Die Münchner Firma e-bot7 ist sehr erfolgreich mit ihrem Chatsystem, das große Unternehmen für den Dialog mit ihren Kunden einsetzen. Ziel der Gründer: die Marktführerschaft.

Von Helmut Martin-Jung, München

Zwei Freunde, die zusammen in Pullach im Münchner Süden zur Schule gegangen sind, treffen sich zufällig beim BWL-Studium im niederländischen Maastricht wieder. Sie beschließen, ein Start-up zu gründen und tun das noch in ihrem WG-Zimmer. Geschichten wie diese gibt es immer wieder, nicht immer aber wird aus der Firma auch etwas.

Bei e-bot7 klappte es. "Seit 2016 geht es steil bergauf", sagt Fabian Beringer, einer der zwei früheren Schul-Kumpels, die gemeinsam mit einem weiteren Freund das Start-up gründeten. Bald schon wird sein Unternehmen hundert Mitarbeiter beschäftigen, die an sogenannten Chatbots arbeiten. Auch wenn einem dieser Begriff nichts sagt, wer im Netz mit dem Mobilfunkanbieter O2, der Deutschen Bahn, BMW und einigen anderen Unternehmen zu tun hatte, kennt sicher die kleinen Boxen, die unten rechts am Bildschirm erscheinen und dem Nutzer anbieten, sein Anliegen im Chat vorzubringen. Dahinter steckt das System von e-bot7. Es wertet diese Anfragen aus und nutzt dafür künstliche Intelligenz.

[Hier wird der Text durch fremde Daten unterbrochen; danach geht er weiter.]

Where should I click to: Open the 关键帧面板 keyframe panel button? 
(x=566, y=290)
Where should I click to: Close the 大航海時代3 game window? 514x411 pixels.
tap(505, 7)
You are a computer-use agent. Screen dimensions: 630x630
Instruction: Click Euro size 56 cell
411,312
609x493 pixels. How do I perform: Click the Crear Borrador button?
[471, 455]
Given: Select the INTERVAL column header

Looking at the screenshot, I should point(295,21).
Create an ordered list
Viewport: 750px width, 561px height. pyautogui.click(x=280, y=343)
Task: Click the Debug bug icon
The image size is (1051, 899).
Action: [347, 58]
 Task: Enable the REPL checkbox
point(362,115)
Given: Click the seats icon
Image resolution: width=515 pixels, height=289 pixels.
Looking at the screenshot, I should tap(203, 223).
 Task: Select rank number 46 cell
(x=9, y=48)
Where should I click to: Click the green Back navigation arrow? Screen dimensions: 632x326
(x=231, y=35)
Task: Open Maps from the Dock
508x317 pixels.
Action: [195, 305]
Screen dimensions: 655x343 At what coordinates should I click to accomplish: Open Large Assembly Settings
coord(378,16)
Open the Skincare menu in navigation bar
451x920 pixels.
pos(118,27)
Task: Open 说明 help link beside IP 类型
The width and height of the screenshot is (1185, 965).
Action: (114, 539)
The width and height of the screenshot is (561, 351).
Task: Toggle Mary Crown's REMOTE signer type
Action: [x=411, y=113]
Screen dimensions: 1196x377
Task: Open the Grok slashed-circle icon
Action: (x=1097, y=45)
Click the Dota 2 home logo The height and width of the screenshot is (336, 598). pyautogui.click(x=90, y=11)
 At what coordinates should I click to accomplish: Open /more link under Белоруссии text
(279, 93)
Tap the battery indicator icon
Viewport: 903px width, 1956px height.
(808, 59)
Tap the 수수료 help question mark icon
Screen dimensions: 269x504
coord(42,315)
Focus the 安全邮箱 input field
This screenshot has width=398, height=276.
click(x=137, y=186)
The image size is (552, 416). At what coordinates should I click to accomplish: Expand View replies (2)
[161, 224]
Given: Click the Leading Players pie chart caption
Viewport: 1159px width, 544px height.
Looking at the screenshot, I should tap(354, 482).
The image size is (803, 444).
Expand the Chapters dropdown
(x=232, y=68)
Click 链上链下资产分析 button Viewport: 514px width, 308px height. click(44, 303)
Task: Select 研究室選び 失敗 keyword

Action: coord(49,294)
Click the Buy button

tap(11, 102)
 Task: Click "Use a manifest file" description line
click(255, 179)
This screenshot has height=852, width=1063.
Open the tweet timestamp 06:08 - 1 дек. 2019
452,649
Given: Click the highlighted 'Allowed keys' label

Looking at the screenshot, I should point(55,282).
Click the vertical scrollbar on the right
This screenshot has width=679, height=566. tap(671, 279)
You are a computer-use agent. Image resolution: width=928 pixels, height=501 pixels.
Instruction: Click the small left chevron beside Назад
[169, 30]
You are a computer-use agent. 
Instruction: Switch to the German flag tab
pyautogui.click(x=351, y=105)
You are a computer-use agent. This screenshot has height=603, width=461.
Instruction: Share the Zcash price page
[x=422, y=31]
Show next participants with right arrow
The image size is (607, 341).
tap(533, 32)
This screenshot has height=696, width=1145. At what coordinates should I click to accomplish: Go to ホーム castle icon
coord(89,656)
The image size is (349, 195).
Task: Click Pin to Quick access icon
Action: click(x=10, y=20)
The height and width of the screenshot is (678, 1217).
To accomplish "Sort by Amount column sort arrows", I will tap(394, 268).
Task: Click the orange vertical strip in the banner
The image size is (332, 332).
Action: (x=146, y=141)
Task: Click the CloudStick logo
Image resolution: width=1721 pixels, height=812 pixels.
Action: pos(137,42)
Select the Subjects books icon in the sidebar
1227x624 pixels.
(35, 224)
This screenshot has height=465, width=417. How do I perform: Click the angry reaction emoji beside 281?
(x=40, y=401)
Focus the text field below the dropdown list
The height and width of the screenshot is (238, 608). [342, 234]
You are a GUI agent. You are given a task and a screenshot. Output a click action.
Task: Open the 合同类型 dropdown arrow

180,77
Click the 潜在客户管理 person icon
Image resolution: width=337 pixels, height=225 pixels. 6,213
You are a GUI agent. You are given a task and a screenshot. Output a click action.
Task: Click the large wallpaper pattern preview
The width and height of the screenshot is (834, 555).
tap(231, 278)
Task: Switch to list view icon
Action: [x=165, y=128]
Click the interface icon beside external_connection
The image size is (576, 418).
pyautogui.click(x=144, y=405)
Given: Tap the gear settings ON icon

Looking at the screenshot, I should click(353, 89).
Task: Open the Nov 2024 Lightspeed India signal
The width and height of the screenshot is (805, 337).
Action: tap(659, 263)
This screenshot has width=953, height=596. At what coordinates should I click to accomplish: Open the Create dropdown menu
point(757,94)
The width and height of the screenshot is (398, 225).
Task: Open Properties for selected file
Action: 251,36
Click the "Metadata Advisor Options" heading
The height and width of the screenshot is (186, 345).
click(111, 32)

Da könnte man leicht auf den Gedanken kommen, Beringer und sein Mit-CEO Xaver Lehmann wären Technik-Experten. Sind sie aber nicht. Die Firma, die sie aufbauten, war zunächst auch gar keine Technologie-Firma, sondern trat als Berater für die Chatbot-Technologie auf. Im Nachhinein erwies sich das als äußerst wertvoll, denn als die Jung-Unternehmer beschlossen, die Firma in ein Tech-Unternehmen umzubauen, wussten sie aus vielen Beratungsgesprächen schon recht genau, wo bei den potenziellen Kunden der Schuh drückt.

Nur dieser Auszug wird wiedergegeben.